## EXTRACT TO READ
○ ○ ○ ○

The takeaway Bruce, is some thing I eat! not sure of your vocabulary here! The paper inside the box certainly didn't suggest site changes and nor did the nurses at the hospital. I use the Samsung S8 phone App not their reader, so I would be very surprised if some was wrong with this reader. I am going to get my wife to have a very good look at the site and the sensor, may send a pic?? I will try the other arm, but this is my last sensor and I have limited funds to get another as they are now £49 each. But how easy is it for Abbott to send you replacement sensors - do they needs reams of evidence etc?!


----------



## Ljc (Oct 7, 2018)

Rick Homer said:


> The takeaway Bruce, is some thing I eat! not sure of your vocabulary here! The paper inside the box certainly didn't suggest site changes and nor did the nurses at the hospital. I use the Samsung S8 phone App not their reader, so I would be very surprised if some was wrong with this reader. I am going to get my wife to have a very good look at the site and the sensor, may send a pic?? I will try the other arm, but this is my last sensor and I have limited funds to get another as they are now £49 each. But how easy is it for Abbott to send you replacement sensors - do they needs reams of evidence etc?!

○ ○ ○ ○

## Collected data
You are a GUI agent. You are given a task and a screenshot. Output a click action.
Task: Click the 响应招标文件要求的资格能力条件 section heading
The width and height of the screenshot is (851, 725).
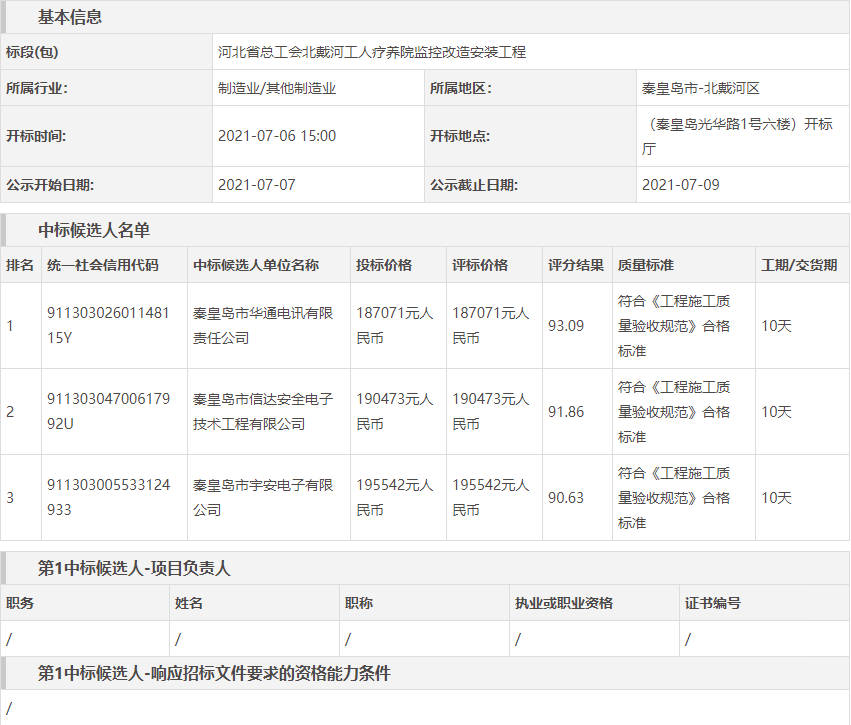pos(214,674)
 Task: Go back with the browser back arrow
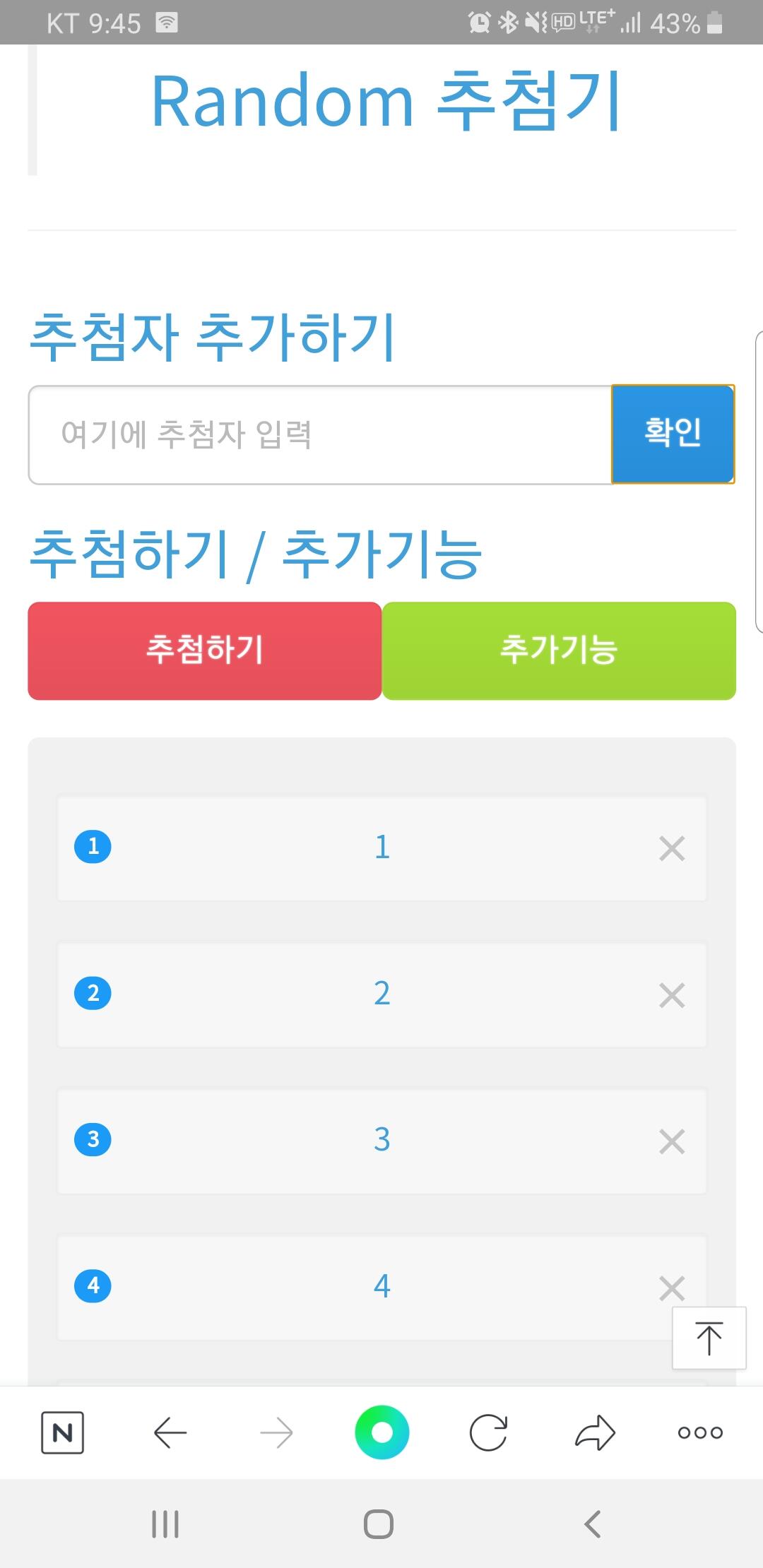pos(170,1432)
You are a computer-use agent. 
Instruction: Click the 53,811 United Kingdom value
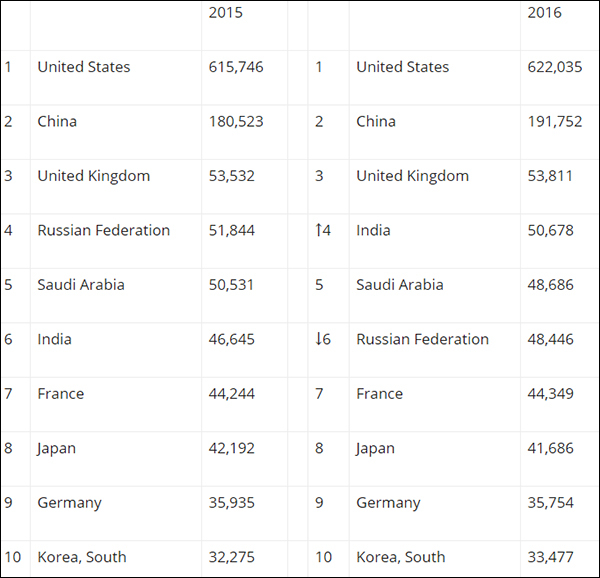551,176
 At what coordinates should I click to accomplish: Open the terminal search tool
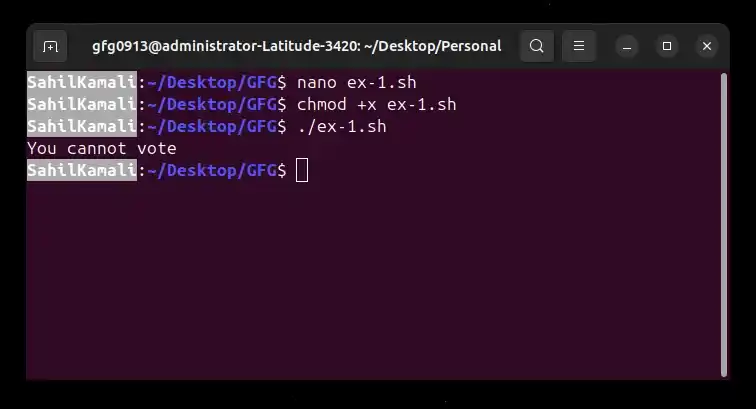[x=537, y=46]
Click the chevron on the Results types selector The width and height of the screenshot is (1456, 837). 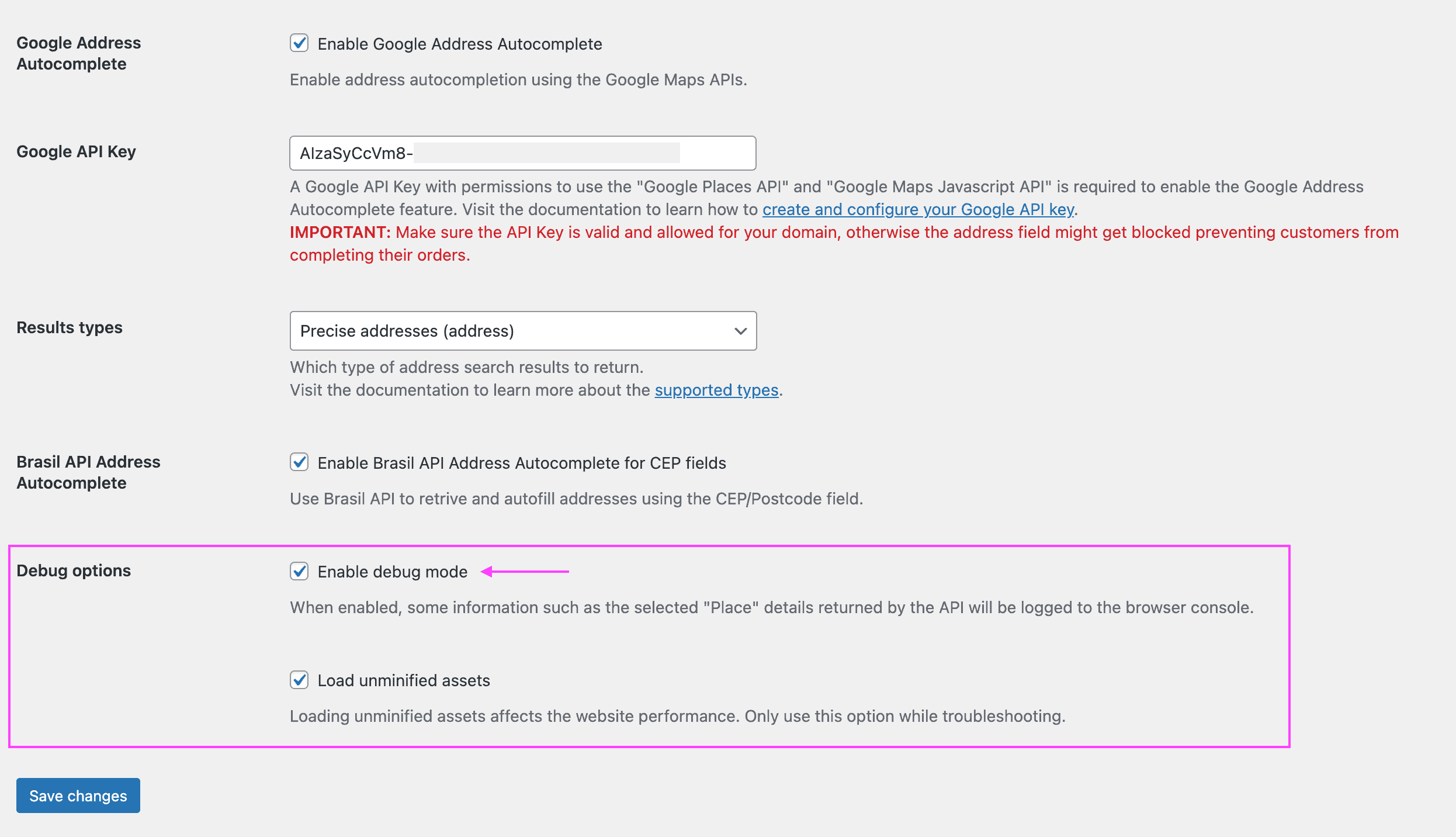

○ ○ ○ ○

## TASKS FOR THIS EXERCISE
**a)** In the forum thread about the sensor, what price does the poster give for each sensor now?
**b)** Carry on the forum thread about the sensor from its last line.
None of the collected data matters here.

## ACTIVITY ANSWERS
**a)** £49 each.

**b)**
Ah  sorry I assumed you used the reader, have you tried scanning with the reader after getting the error message on your S8 if so was it successful.

To get a faulty sensor or reader replaced it’s best to phone Abbott rather than email them.
They will go through some things with you, not sure about the App as I don’t use one. they will send replacements but they will need the sensor or if it was the reader, the reader back in the pre paid envelope they provide


----------



## Rick Homer (Oct 7, 2018)

I have tried to use Abbott reader, but it says the sensor is linked to another reader i.e. the S8 App. I will remove the sensor and check for damage on it and my skin. Use my final one for my right arm, unlike the unhelpful picture with the pack, that shows only the left arm. I know it may sound obvious, but you follow new instructions so precisely that you do not vary from their pictures, even when it's obvious to do so!! Thanks for general advice, this is the first time I have ever been on a forum of any kind and I have found it very helpful, thanks to everyone.  

Rick (UK)


----------



## Ljc (Oct 7, 2018)

I use both arms and rotate around 3 areas around both arms to give the puncture site time to heal and skin to recover , When I’ve used three areas on one arm I change to the other arm and so on. 

I have a vague memory of reading somewhere on this forum,when using an App  that you should start or activate  the sensor not sure which with the reader, but as I am not sure at all on this I’ll tag @everydayupsanddowns and @Northerner
So I advise waiting to apply another till they reply unless of course others know the answer
Good luck


----------



## Sally71 (Oct 7, 2018)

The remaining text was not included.